Text segment:
Re: Selecting on non ASCII varchars

From: "Kevin Grittner" <Kevin(dot)Grittner(at)wicourts(dot)gov>
To: <jlacivita(at)broadrelay(dot)com>, <oliver(at)opencloud(dot)com>
Cc: <pgsql-jdbc(at)postgresql(dot)org>
Subject: Re: Selecting on non ASCII varchars
Date: 2005-10-04 20:37:07
Message-ID: s342a1aa.000@gwmta.wicourts.gov
Views: Raw Message | Whole Thread | Download mbox | Resend email
Thread:
Lists: pgsql-jdbc

A String object doesn't contain an array of bytes; it contains an
array of characters. Somehow you created String objects from
bytes using the wrong character encoding technique (not to be
confused with a character set). Your str.getBytes() is using the
default encoding scheme to convert the characters to bytes. In
this case, it seems that all the characters are mapping back to
the original bytes, although I don't think that's always necessarily
going to happen. By specifying the "utf-8" in the String
constructor, you're telling it to use a specific encoding technique
to convert those bytes to characters.

There is nothing in a String object to "flag" it for any particular
encoding. The encoding only comes into play when turning
bytes into characters or vice versa.

Task brief: Transcribe the part of the mailing list reply on string encoding starting at "A String object doesn't" and ending at "or vice versa.". The listing that comes after this is separate material and has no connection to the mailing list reply above.

Data segment:
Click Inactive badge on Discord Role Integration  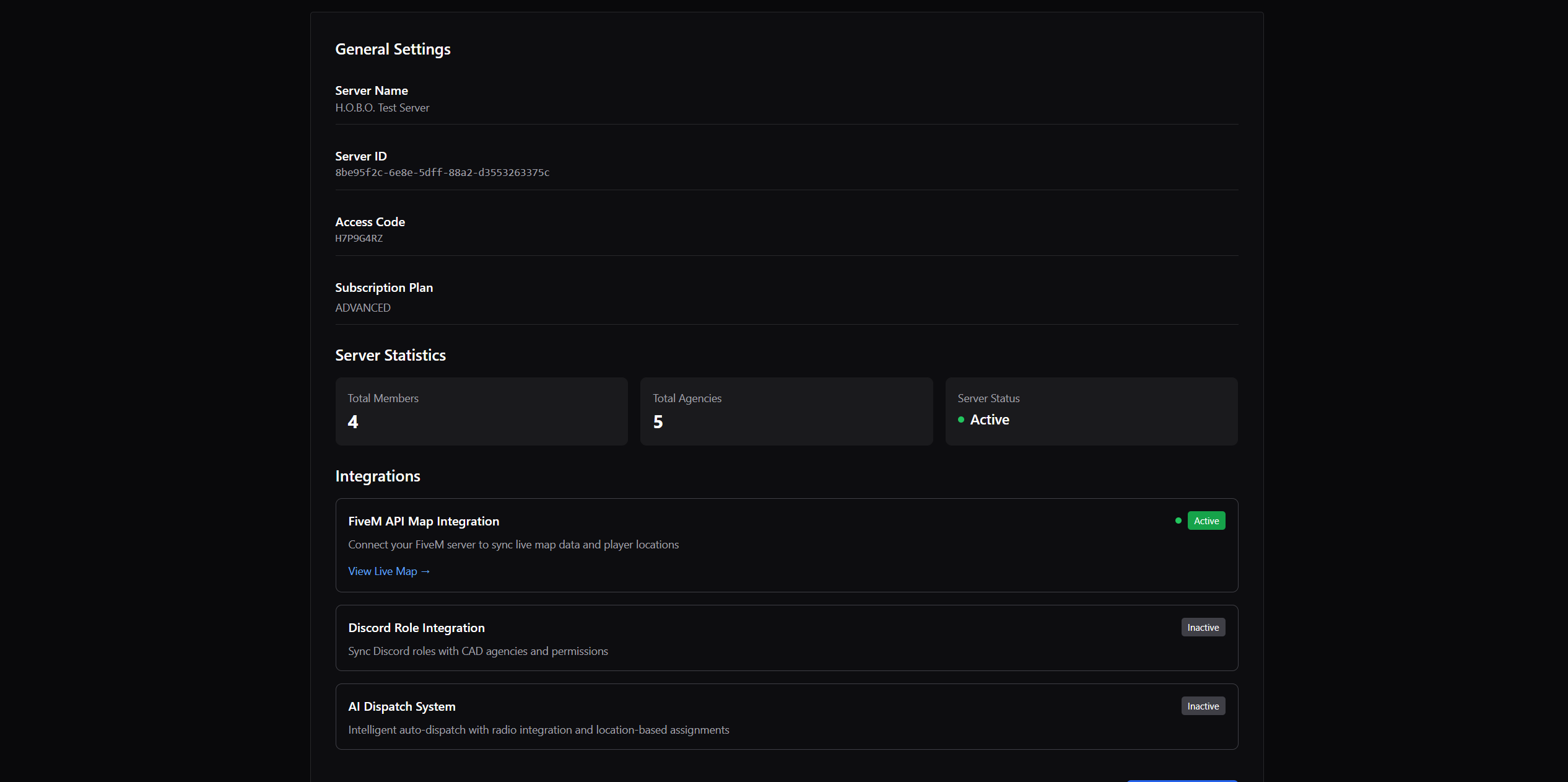1203,628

Output below:
A String object doesn't contain an array of bytes; it contains an
array of characters. Somehow you created String objects from
bytes using the wrong character encoding technique (not to be
confused with a character set). Your str.getBytes() is using the
default encoding scheme to convert the characters to bytes. In
this case, it seems that all the characters are mapping back to
the original bytes, although I don't think that's always necessarily
going to happen. By specifying the "utf-8" in the String
constructor, you're telling it to use a specific encoding technique
to convert those bytes to characters.

There is nothing in a String object to "flag" it for any particular
encoding. The encoding only comes into play when turning
bytes into characters or vice versa.